Tarefa:
Devolva sem nenhuma alteração as linhas do material que vão da que contém "Open the tab options dropdown arrow" até a que contém "Click the more apps ellipsis in sidebar", incluindo as duas. Deixe as imagens fora da resposta.

Material da tarefa:

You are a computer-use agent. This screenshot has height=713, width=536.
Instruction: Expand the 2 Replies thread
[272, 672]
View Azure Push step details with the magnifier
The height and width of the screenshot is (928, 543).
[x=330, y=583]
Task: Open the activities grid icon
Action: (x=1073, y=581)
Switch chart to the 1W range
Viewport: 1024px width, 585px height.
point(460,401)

...

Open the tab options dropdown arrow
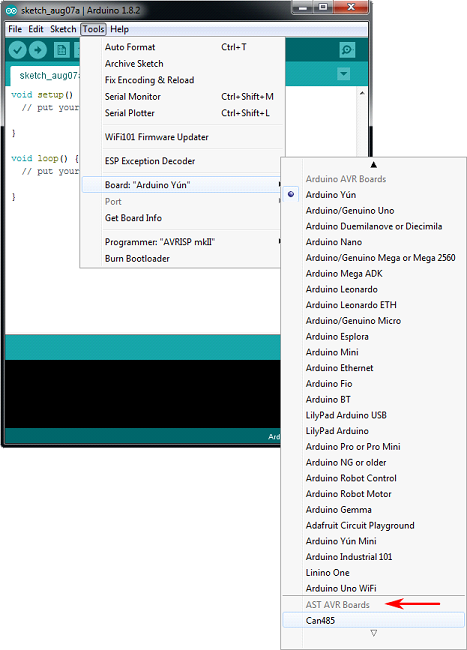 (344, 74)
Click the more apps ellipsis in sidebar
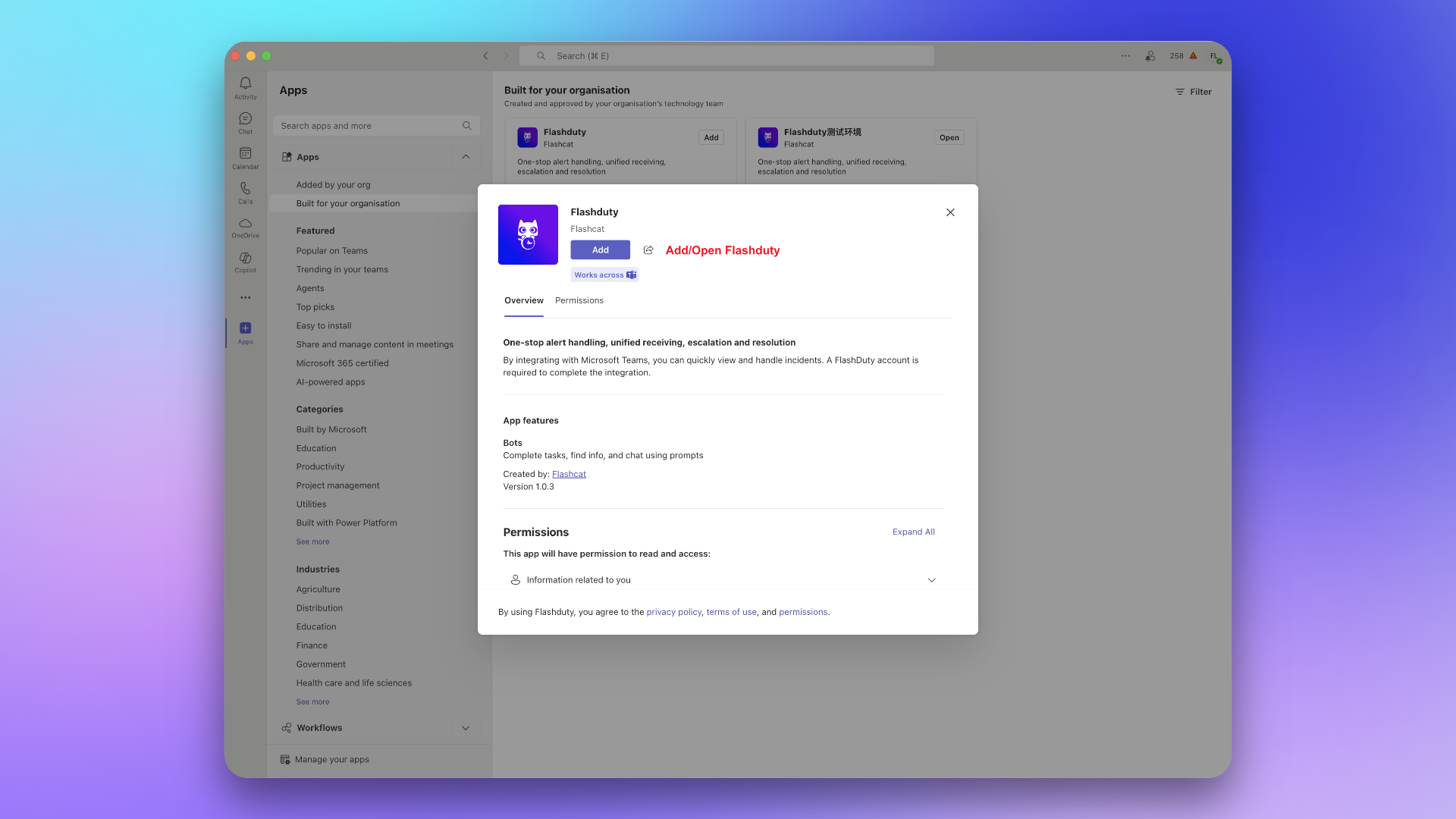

Resposta correta:
Open the tab options dropdown arrow
 (344, 74)
Click the more apps ellipsis in sidebar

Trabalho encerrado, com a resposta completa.